The New York Times, reporting on the Justice Department’s new push to support conservative social causes, said several senior lawyers at DOJ either retired or quit in opposition to participation in those matters.

Besides the United States, other groups, primarily representing social conservatives and religious liberty advocates, filed friend-of-the-court briefs in support of Phillips.

In any case where the government is weighing its participation, interested heads of DOJ components—for instance, the civil division—would make a recommendation to the solicitor general only after career attorneys in the division first presented their recommendation. The solicitor general then assigns the case to an assistant, who prepares a recommendation and perhaps a draft brief.

The solicitor general has the authority by law to make decisions about the filing of amicus briefs in the Supreme Court and in federal appeals courts. That authority is delegated by the attorney general, who may countermand any decision. In the Masterpiece Cakeshop case, given the high visibility of the dispute, several lawyers said it’s almost certain Wall and Sessions would have discussed whether the Justice Department should assert its voice in the dispute.
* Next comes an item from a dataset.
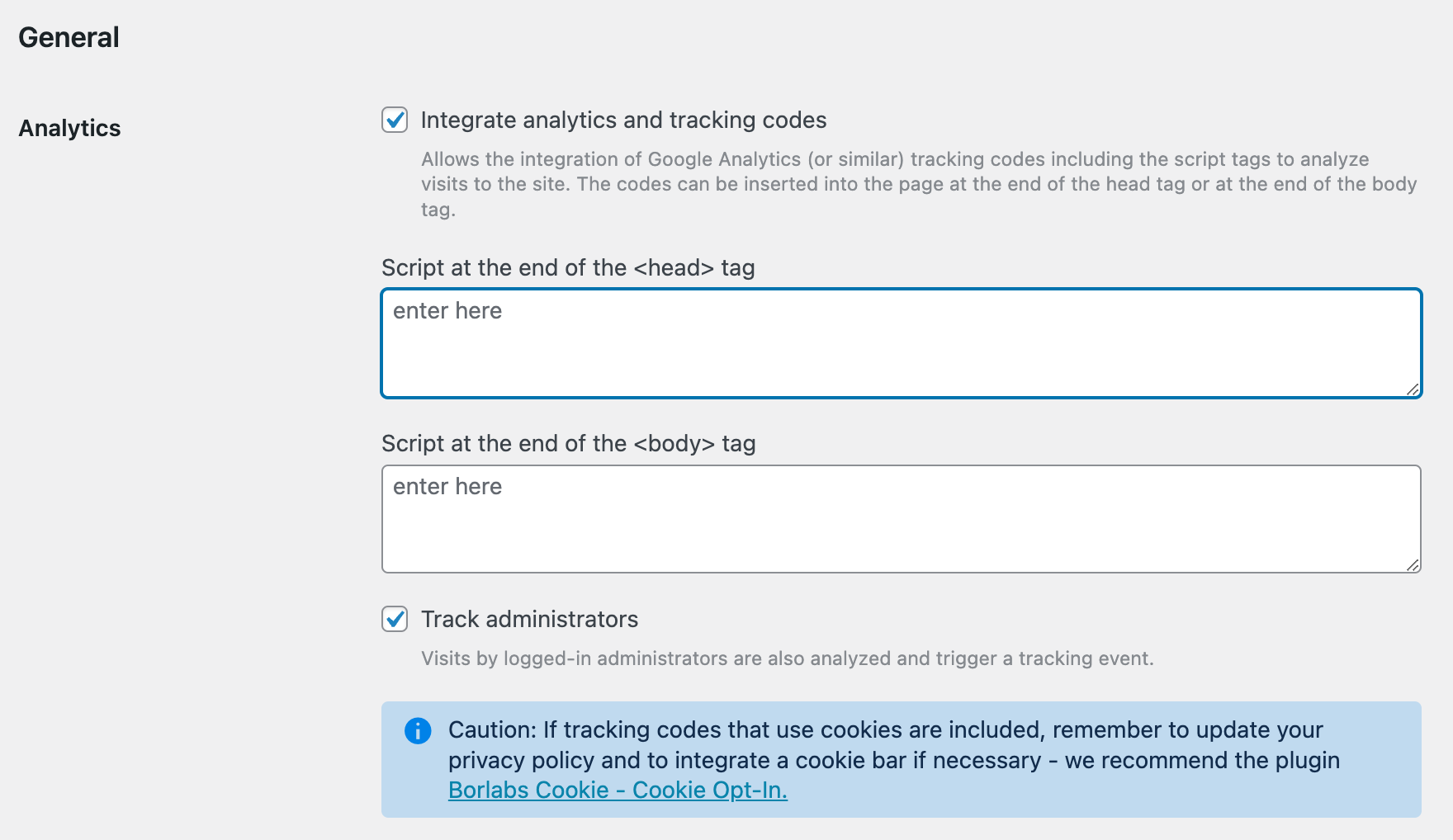The image size is (1453, 840).
Task: Click the 'Script at the end of the <head> tag' label
Action: click(x=568, y=268)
Overruling a decision not to file a brief “seems less severe than a situation where the attorney general ordered the solicitor general not to file a brief he had written and was going to file,” said one former veteran of the solicitor general’s office. “And I suppose it would depend on what the solicitor general concluded. For example, the solicitor general might say, ‘On balance, we don’t think we have enough of an interest in the case to file a brief, but it’s a close call.’ If the attorney general then said, ‘Well let’s file,’ I’m not sure that would be much of an ‘overruling.’”

There is precedent for circumstances where an attorney general and solicitor general did not agree on whether the Justice Department should participate in a case.

In 2013, Holder overruled the recommendation of Solicitor General Donald Verrilli Jr. in a dispute over a Guantánamo Bay detainee. In that case, in the U.S. Court of Appeals for the D.C. Circuit, Verrilli and the chief prosecutor of the military commissions system had wanted to drop the government’s defense of a military commission’s conviction of a Guantánamo Bay prisoner. Verrilli reasoned that the appeals court had rejected the same legal arguments just months before in another case.

The White House itself may intervene to make the decision on whether to take a position and what the position should be. President George W. Bush decidedboth questions in 2003 in an affirmative action case in the U.S. Supreme Court that involved the University of Michigan. He rejected then-Solicitor General Theodore Olson’s strong recommendation to oppose all racial preferences to achieve diversity in higher education. The final brief narrowly opposed what it said were “quotas” used by the university.

Being overruled by the attorney general is “pretty unusual,” said former Clinton administration Solicitor General Seth Waxman of Wilmer Cutler Pickering Hale and Dorr. “But a lot depends on personalities and competencies,” he said. “When Robert Jackson was attorney general [after serving as solicitor general], I imagine he had lots of say.”

In a 2000 interview with The American Lawyer, Waxman described the sometimes sensitive role the solicitor general plays within the executive branch. Every solicitor general, Waxman said, must define his own relationship with the attorney general and with the president.

“Historically, presidents and attorney generals have recognized the vital institutional importance of according the solicitor general a very large measure of independence in evaluating and acting upon the interests of the United States in litigation, particularly litigation before the Supreme Court,” Waxman said. “That recognition has served all three branches of government in very good stead.”